In either case, we need to ascertain probabilities of the various negative impacts. We should also take into account the positive impacts for all options, and their probabilities. We also need to ascertain how allocation of finite monetary and other resources will be impacted.
So, in order to properly and thoroughly carry out the sort of thinking instantiated in the precautionary principle, we need not only consider the positive impact of mitigation or elimination, but the negative impact as well. We should also consider the positive and negative impacts of retaining the status quo, and we should compare the three proposed regimes.
In any case, the plausibility of the arguments for action will also rely on the degree of certainty we have as to the causal connection between the activity and the targeted negative consequences under consideration.
In the car case, the certainty is quite high, that human driving has direct causal connection to injuries and deaths on our roads. In the case of climate change, there is not as high a level of certainty as to whether or not carbon dioxide levels are cause of climate change, or symptom, or as to the role of human produced CO2. Indeed, there is even disagreement as to whether or not any significant change is occurring at all, and whether or not it is caused by anything we can significantly affect. If, for instance it is due to long cycle solar minima/maxima, short of altering dear ole’ Sol, there is nothing we can really do about it.
So, in general, it looks as if there are three basic attitudes we can take to such risks.
1. Retain status quo.
In each case, we have to consider viability of the proposed measures, costs and benefits, and do this for all involved parties. Using the car analogy again, it may be proposed that we require all cars in the world to have a certain set of precautionary gizmos. If so, we would have to consider whether or not such a thing is feasible and affordable across the globe, for all (or most) drivers, and how they should be provided with the gizmos.

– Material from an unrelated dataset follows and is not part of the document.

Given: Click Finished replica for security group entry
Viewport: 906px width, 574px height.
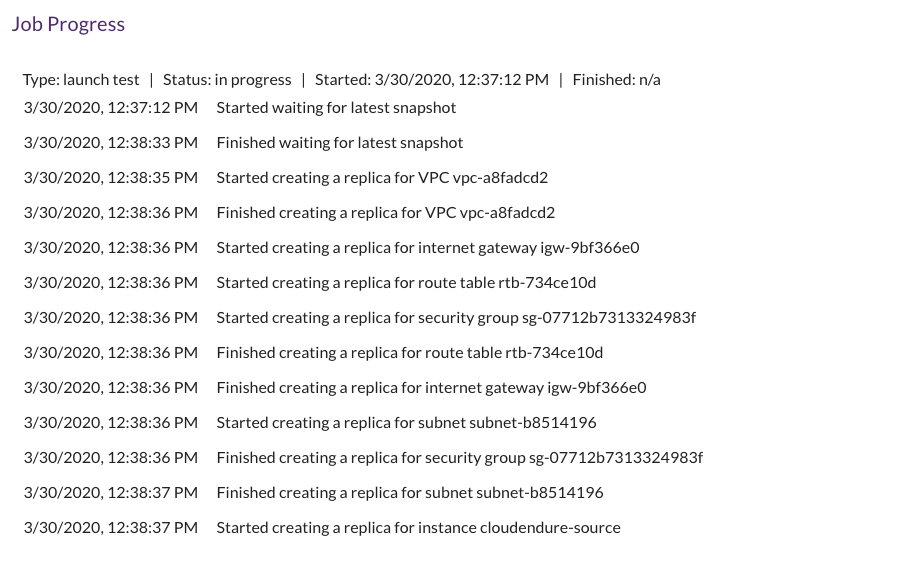Looking at the screenshot, I should pyautogui.click(x=459, y=458).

Should the regime be regulated into effect? Who enforces? Who pays? Who can afford the new cars? Who cannot? Should we rely on market forces? If so, do we not retain a status quo? All these questions and others need to be addressed. We’d also have to establish that the gizmos would actually do the job.
In the case of climate change, we might have a proposal to eliminate oil, gas or coal fired power plants in favor of solar, wind or hydro powered plants. Less drastically, we might introduce mitigation requirements, such as “filters” on power plants, or we might introduce one of the so-called ‘carbon credit’ schemes. If so, we not only have to consider if the U.S. can afford such regimes, but Namibia or Sudan or Pakistan. We have to ascertain the likelihood of compliance across the lines of the world’s many sovereign nations. We have to compare the use this money would be put toward with other possible uses, and ask if it is overall the best ‘bang for the buck.’

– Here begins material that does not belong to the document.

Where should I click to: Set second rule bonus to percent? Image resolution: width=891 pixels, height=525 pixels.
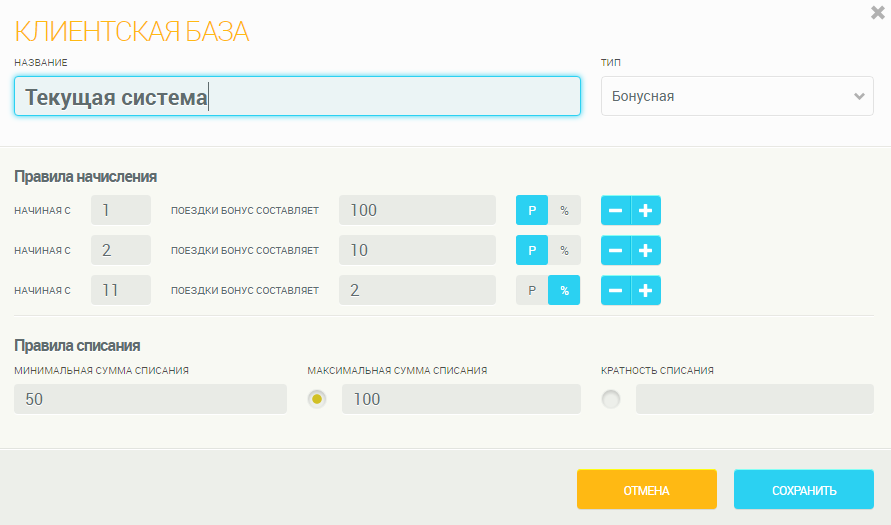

It would seem that these proposals would be compelling only if it is the case that the consequences of inaction are perceived to be sufficiently dire and likely. Hollywood analogy time: It would have to be something as dire and likely as the scenario presented in the Bruce Willis film Armageddon. We would have to be in a position where we literally see the damn hammer of the gods hurtling toward us. Only then would we come together, override sovereignty or cost considerations and build the damn obelisk of Kirok.